In this company, I was taken as a head office representative while traveling in subsidiaries even if I was also from a subsidiary (the IT one). I was considered as a financial expert while I was indeed the financial "IT guy". I was in charge of roll-out-ing processes while I was the provider and not the customer representative, and so had no competences nor qualification at the time to perform the job. But, all that didn't matter a lot, provided I stayed under the careful protection of difficult to locate executives directly reporting to I didn't know who, but people with the capability of making things happen.

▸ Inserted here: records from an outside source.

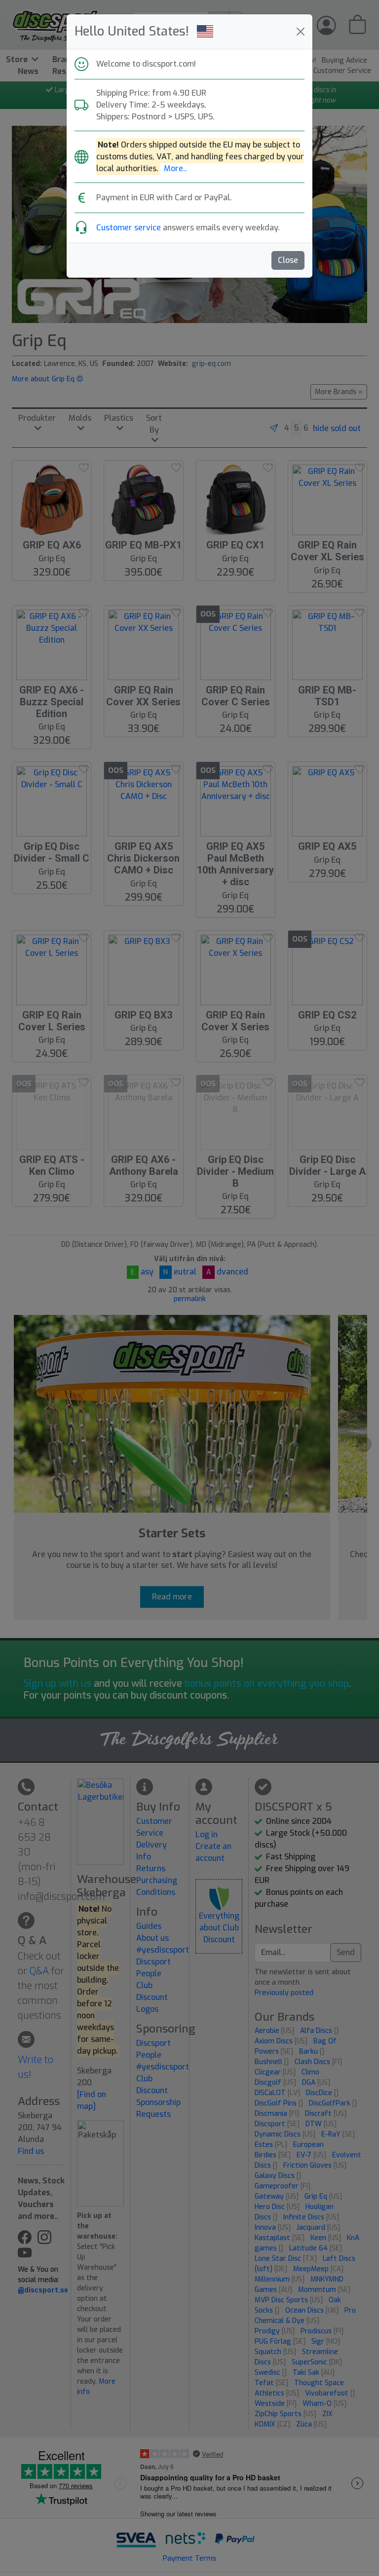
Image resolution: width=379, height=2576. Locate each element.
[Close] (300, 31)
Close (288, 260)
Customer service (128, 227)
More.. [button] (175, 168)
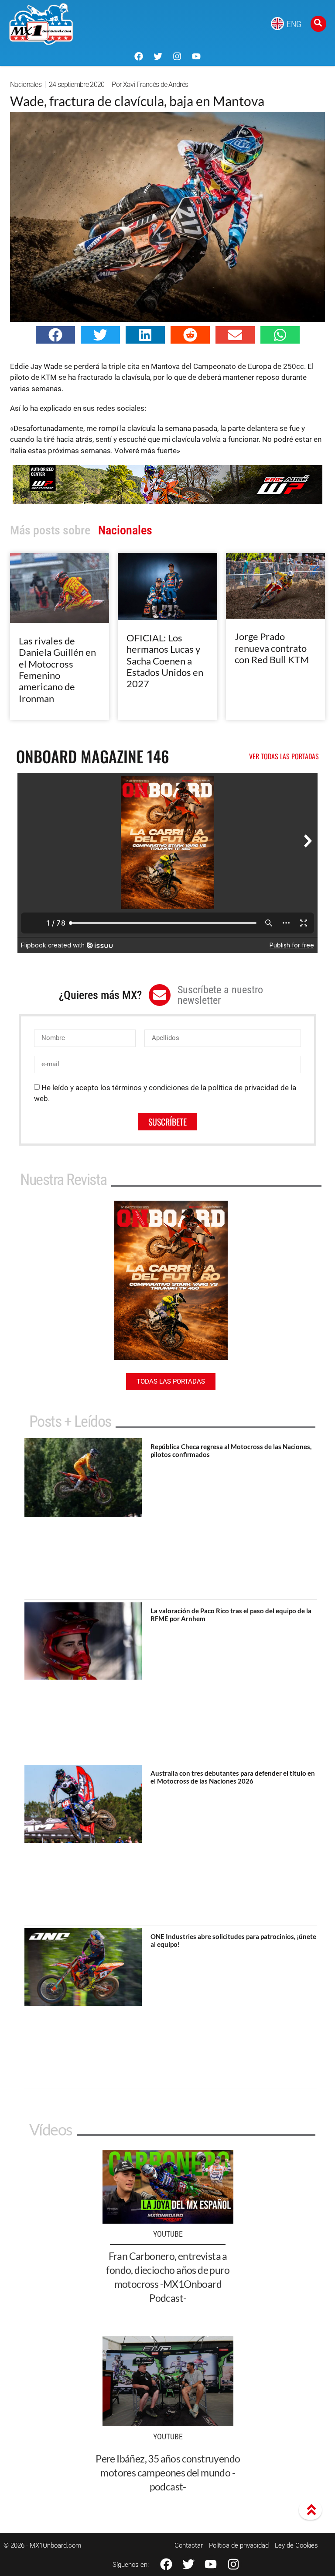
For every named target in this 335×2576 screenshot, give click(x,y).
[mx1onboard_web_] (167, 501)
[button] (55, 335)
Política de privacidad (239, 2545)
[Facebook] (138, 56)
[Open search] (318, 24)
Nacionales (25, 84)
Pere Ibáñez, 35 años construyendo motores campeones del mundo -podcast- (168, 2472)
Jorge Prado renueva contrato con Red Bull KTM (272, 647)
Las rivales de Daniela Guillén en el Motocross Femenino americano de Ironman (57, 669)
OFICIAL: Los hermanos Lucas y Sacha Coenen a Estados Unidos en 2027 (164, 661)
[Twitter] (158, 56)
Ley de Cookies (296, 2545)
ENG (294, 24)
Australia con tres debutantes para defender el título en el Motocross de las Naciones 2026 (232, 1777)
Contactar (188, 2545)
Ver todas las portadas (284, 756)
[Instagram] (177, 56)
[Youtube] (196, 56)
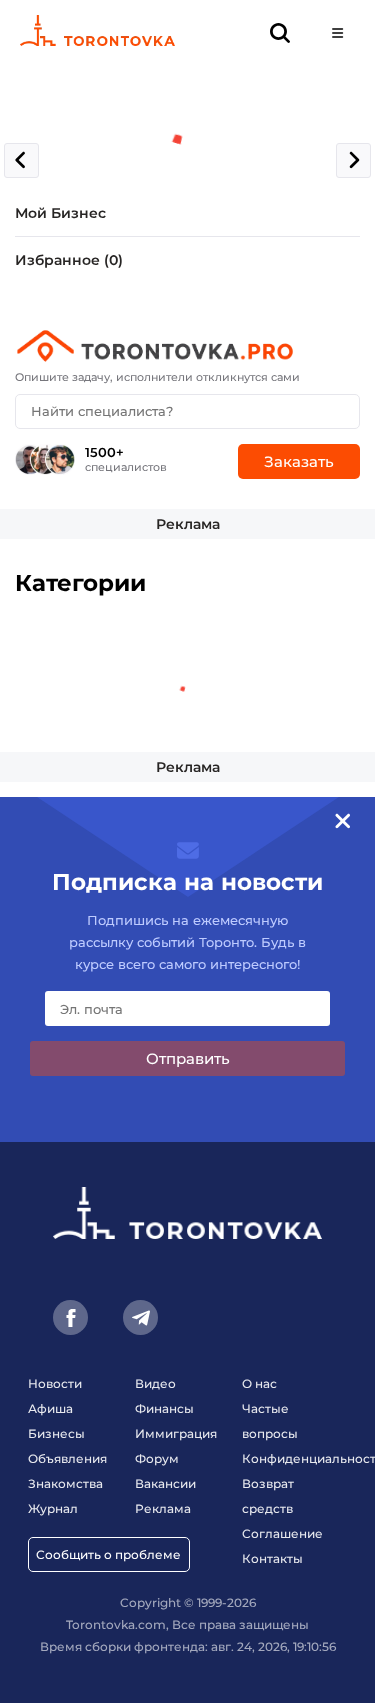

CryptoCracy is often a problem of top-level management or of some executives that want to let a blur area in the organization to be able to benefit from everyone when they need to. For Middle-East companies, it appears also to be a matter of trust of loyalty, those notions going far beyond the organization chart. In that sense, it is crypto in both meanings: it is the secret organization that holds most of the power, and it is hidden because it does not fit with the org chart.
Indeed, CryptoCracy could be an OrganizationalAntiPattern.